Wednesday, February 1, 2017

Daipayan Nair writes



THE FAILURE

I am a staunch weirdo. I say what I feel. 
Are you the weirdo you should be? 
I show what I do and I do what others don't show. 
I am right at your face all the time 
and I represent those who are indifferent to themselves 
and awkwardly different for your normalcy,  
and I am prepared to love the battle or love yours produce.

Two pure sanities can rarely accept 
each other in this world 
as one does see the vast stretch of unclaimed land 
but one is never happily ready to give up, 
or even to share his own land.

I am always the unchanged and non-hypocritical 'nude guy' 
in your wildest dreams and your worst nightmares. 
But I am still a failed poet of my own poetry. 
I am the failed poet who lives it all 
and still succumbs to death twice a day, 
one by his own hand, one by the futility of the day. 
I keep telling you I am weird as I too turn cunning 
at hideous dawn and hideous dusks. 
I try to show I am in the middle of extremities 
and I fear my potential of swinging both ways. 
Borders are the most effected, borders are the most hated, 
borders are the most desired.

I am the failed poet who watches birth, 
growth, desire, love, explorations, 
sex and death rather than seeking it. 
I am the failed poet who likes to view frames 
as they are presented as who has seen 
the soul, who has seen the air without feeling it. 
And feelings are again skin centric  
as that which touches the mind has its passage through the skin.

As for seeking, I seek what birth has in it 
that makes it mature enough to lose out of desire, 
shatter out of love, scatter to explore in an earthen mating 
where one fuses with many either producing none 
or ignoring everyone.

I like blowing my brain out with my own bullets. 
I like blowing theirs if they want. 
I kill them who are happy to be killed. 
I empty my cartridge not to refill with faces but cartridges. 
I keep faces as happy targets, happily and sadly repeated. 
I wonder how many of you blow even with those of others 
as I have always seen contractual shooters, 
life soldiers, hunters.

I have rarely seen fused happiness with least explosions, 
I have rarely witnessed saints shooting saints, 
killing with a smile, looking at the kill that smiles.

I am the failed poet who has never thought beyond 
the little folded baby-child growing in its home under a bigger home. 
And the child has failed to remain a baby under an injected tendency. 
A failed poet, keeping his child bold, growing 
questioning and rebellious, claiming a new wild home. 
Am I not supposed to?
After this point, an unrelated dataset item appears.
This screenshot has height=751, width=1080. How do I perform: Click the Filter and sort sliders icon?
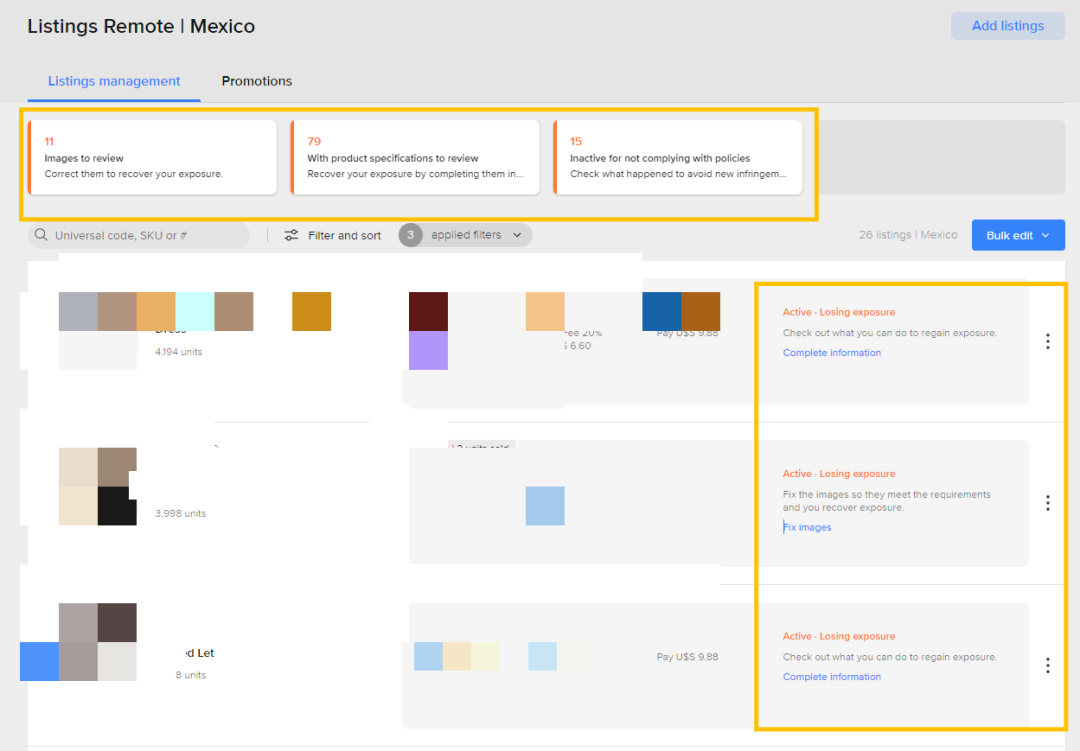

Am I not supposed to explode myself 
into pieces of ‘me’ and call it absolutely normal? 
Is the one who's a traveller assigned a single destination? 
Does the resort, only knowing how to shelter, shelter only one? 
The folded child has been quiet, restless, mischievous, arrogant, 
all in calling the home dark, the wild home dark 
as darkness is nothing but an excuse to explore. 
I have been a failed poet as I have tried to know all and adamantly link all.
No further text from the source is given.